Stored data
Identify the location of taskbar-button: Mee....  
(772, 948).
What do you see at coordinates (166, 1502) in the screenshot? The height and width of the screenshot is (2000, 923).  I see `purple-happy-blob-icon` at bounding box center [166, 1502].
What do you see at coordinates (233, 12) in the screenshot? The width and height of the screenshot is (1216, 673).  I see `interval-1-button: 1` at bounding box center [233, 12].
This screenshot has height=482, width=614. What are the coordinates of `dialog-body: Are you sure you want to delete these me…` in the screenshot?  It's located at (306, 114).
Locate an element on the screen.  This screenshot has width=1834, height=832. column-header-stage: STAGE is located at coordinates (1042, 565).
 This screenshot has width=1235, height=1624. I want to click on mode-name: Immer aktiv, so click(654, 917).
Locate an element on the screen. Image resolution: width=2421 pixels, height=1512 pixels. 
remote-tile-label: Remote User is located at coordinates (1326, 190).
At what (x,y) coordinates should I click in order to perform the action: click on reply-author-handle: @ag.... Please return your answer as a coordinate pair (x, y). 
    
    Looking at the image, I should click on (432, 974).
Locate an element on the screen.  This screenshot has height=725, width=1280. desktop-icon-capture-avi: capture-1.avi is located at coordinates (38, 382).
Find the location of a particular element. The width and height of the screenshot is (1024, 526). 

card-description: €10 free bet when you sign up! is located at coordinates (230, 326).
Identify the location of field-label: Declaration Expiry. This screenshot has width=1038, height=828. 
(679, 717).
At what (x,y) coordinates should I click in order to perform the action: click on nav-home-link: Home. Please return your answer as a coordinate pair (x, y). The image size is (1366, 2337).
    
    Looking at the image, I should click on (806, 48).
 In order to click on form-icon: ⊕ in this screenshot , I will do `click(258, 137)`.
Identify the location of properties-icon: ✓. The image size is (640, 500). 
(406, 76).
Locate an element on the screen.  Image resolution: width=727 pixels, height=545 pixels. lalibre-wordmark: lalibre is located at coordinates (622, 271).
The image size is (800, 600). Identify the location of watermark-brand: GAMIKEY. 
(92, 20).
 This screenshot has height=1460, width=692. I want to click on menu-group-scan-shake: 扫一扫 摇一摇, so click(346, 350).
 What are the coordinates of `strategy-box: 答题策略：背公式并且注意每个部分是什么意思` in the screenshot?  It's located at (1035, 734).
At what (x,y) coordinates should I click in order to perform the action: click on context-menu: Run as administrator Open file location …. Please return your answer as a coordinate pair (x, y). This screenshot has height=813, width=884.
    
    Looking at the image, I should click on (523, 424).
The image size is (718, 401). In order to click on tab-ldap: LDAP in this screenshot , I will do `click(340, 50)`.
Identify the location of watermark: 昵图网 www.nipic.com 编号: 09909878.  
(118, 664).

_DIRECTIONS FOR THIS TASK_
Copy every entry above again, swapping "Locate an element on the screen" for "Find an element on the screen" and leaving everything else as it is.

_SOLUTION TO THIS PROBLEM_
Identify the location of taskbar-button: Mee....  
(772, 948).
What do you see at coordinates (166, 1502) in the screenshot? The height and width of the screenshot is (2000, 923).  I see `purple-happy-blob-icon` at bounding box center [166, 1502].
What do you see at coordinates (233, 12) in the screenshot? The width and height of the screenshot is (1216, 673).  I see `interval-1-button: 1` at bounding box center [233, 12].
This screenshot has height=482, width=614. What are the coordinates of `dialog-body: Are you sure you want to delete these me…` in the screenshot?  It's located at (306, 114).
Find an element on the screen.  This screenshot has width=1834, height=832. column-header-stage: STAGE is located at coordinates (1042, 565).
 This screenshot has width=1235, height=1624. I want to click on mode-name: Immer aktiv, so click(654, 917).
Find an element on the screen. Image resolution: width=2421 pixels, height=1512 pixels. 
remote-tile-label: Remote User is located at coordinates (1326, 190).
At what (x,y) coordinates should I click in order to perform the action: click on reply-author-handle: @ag.... Please return your answer as a coordinate pair (x, y). 
    
    Looking at the image, I should click on (432, 974).
Find an element on the screen.  This screenshot has height=725, width=1280. desktop-icon-capture-avi: capture-1.avi is located at coordinates (38, 382).
Find the location of a particular element. The width and height of the screenshot is (1024, 526). 

card-description: €10 free bet when you sign up! is located at coordinates (230, 326).
Identify the location of field-label: Declaration Expiry. This screenshot has width=1038, height=828. 
(679, 717).
At what (x,y) coordinates should I click in order to perform the action: click on nav-home-link: Home. Please return your answer as a coordinate pair (x, y). The image size is (1366, 2337).
    
    Looking at the image, I should click on (806, 48).
 In order to click on form-icon: ⊕ in this screenshot , I will do `click(258, 137)`.
Identify the location of properties-icon: ✓. The image size is (640, 500). 
(406, 76).
Find an element on the screen.  Image resolution: width=727 pixels, height=545 pixels. lalibre-wordmark: lalibre is located at coordinates (622, 271).
The image size is (800, 600). Identify the location of watermark-brand: GAMIKEY. 
(92, 20).
 This screenshot has height=1460, width=692. I want to click on menu-group-scan-shake: 扫一扫 摇一摇, so click(346, 350).
 What are the coordinates of `strategy-box: 答题策略：背公式并且注意每个部分是什么意思` in the screenshot?  It's located at (1035, 734).
At what (x,y) coordinates should I click in order to perform the action: click on context-menu: Run as administrator Open file location …. Please return your answer as a coordinate pair (x, y). This screenshot has height=813, width=884.
    
    Looking at the image, I should click on (523, 424).
The image size is (718, 401). In order to click on tab-ldap: LDAP in this screenshot , I will do `click(340, 50)`.
Identify the location of watermark: 昵图网 www.nipic.com 编号: 09909878.  
(118, 664).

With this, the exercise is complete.